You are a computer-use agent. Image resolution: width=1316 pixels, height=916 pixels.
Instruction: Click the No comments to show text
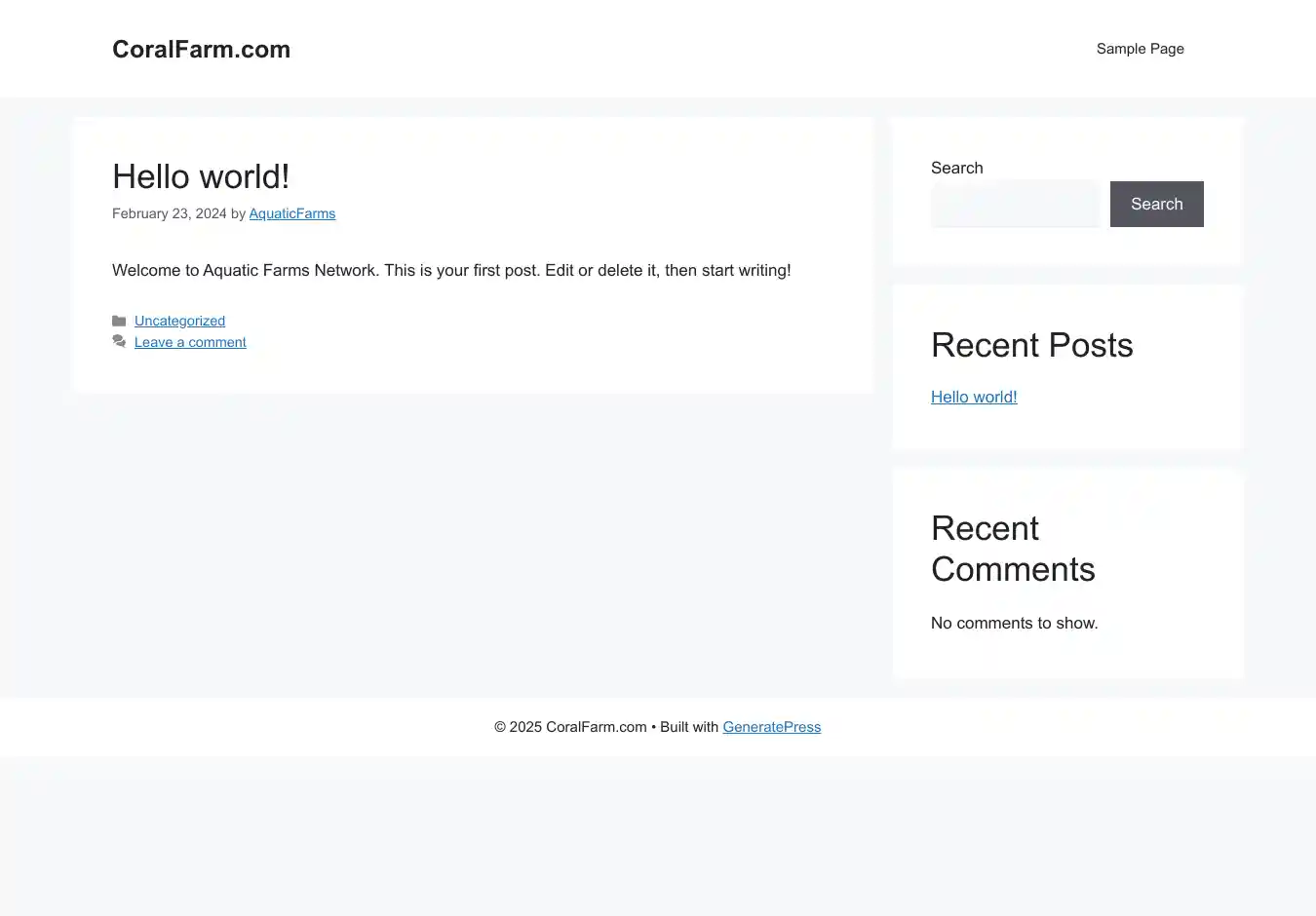[1014, 623]
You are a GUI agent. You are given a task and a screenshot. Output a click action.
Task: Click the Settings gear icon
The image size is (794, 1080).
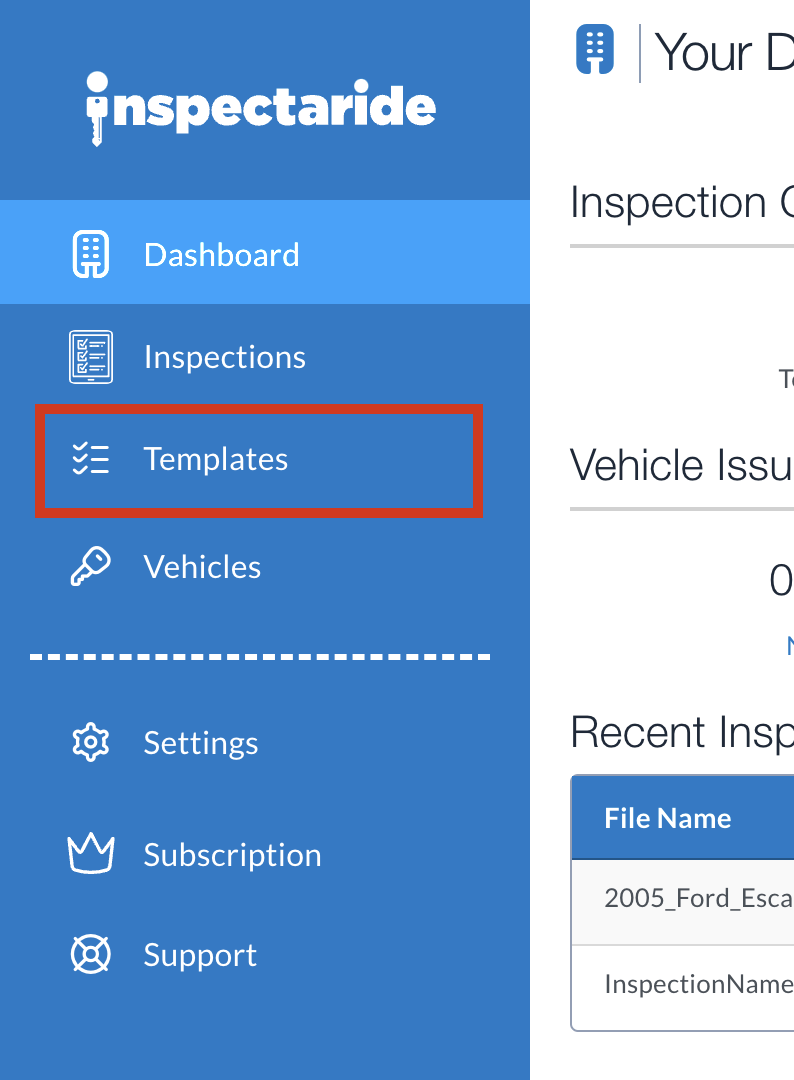coord(91,742)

####

Rewrite the records above with every "screenshot" changed to "screen image" and nothing else altered. Leave the pictures out.

RESULT OF THIS EXERCISE —
You are a computer-use agent. Image resolution: width=1316 pixels, height=916 pixels.
Instruction: Click the No comments to show text
[1014, 623]
You are a GUI agent. You are given a task and a screen image. Output a click action.
Task: Click the Settings gear icon
The image size is (794, 1080).
coord(91,742)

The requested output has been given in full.